Qq

199 23 31
                                    







Ingat ini hanya fiksi, semua muse tidak ada sangkut pautnya dengan tokoh di dunia nyata!



















2006











"Bunda, blio itu wanita hebat. Dia udah besarin aku sendirian, berjuang sendirian."

Helaan nafas terdengar dari sisi pembaringannya, si humble hanya meliriknya tak berniat bersuara.

"Aku sebenernya punya ayah..." yang semula hanya lirikan sekarang menjadi menoleh sepenuhnya pada kiri pundaknya, Soya tersenyum pada Jane yang juga lebih dulu menoleh ke arahnya.

Jane melanjutkan, "Tapi ayah pergi pas aku masih kecil."

Sebenarnya cerita Jane itu cerita sedih, namun Jane sendiri tak menunjukan ketersedihannya, seolah dirinya telah terbiasa tanpa figur seorang ayah.

"Makasih, ya." Sebelah alis Soya terangkat, "Makasih udah mau dengerin ceritaku..."
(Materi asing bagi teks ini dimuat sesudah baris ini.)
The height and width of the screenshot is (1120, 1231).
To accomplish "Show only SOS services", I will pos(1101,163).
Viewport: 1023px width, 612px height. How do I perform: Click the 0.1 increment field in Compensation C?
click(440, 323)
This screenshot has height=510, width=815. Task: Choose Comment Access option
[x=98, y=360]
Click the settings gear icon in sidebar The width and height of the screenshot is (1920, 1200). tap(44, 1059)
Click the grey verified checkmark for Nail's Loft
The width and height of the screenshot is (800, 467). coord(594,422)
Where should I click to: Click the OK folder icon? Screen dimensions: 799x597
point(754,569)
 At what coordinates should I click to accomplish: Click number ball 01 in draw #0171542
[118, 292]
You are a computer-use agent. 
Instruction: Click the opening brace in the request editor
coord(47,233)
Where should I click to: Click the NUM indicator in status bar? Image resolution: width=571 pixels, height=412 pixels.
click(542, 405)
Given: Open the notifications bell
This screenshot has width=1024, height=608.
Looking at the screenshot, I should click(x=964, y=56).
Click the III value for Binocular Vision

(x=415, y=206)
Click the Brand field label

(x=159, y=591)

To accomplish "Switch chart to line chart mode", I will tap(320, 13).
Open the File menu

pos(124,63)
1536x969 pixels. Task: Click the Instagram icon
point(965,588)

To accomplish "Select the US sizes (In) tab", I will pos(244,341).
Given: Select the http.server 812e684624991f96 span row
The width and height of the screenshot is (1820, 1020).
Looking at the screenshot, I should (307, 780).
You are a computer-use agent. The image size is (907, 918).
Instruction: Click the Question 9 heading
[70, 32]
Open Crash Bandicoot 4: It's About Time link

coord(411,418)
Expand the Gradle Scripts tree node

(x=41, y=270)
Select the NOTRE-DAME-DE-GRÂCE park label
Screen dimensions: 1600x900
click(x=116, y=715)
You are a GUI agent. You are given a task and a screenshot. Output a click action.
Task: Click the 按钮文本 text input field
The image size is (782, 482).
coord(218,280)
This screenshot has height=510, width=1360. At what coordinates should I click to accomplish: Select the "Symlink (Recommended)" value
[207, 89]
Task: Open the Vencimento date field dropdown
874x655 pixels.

Soya mendengus tawa lantas ia merubah posisinya menjadi menyamping menghadap Jane, tangan kirinya sebagai tumpuan kepala.

"Aelah... cerita aja. Apa pun itu bakal gue dengerin, kok." Cengir Soya.

Jane mengangguk, "Makanya aku gak mau ngecewain bunda yang udah berjuang sendirian buat kami."

Jane menghela nafas, "Aku jadi ngantuk."

Merasa lega juga nyaman, matanya mulai terpejam namun senyum tak juga luntur dari parasnya.

Tangan Soya bergerak jemarinya membelai pipi merona Jane, membuat pola acak dengan jari telunjuknya. Jane menyukainya, gadis itu menikmati sentuhan lembut Soya pada wajahnya.

Sebenarnya, ada satu hal yang mengusik ketenangannya, satu hal yang ingin ia tanyakan. Tentang dirinya juga Soya sendiri.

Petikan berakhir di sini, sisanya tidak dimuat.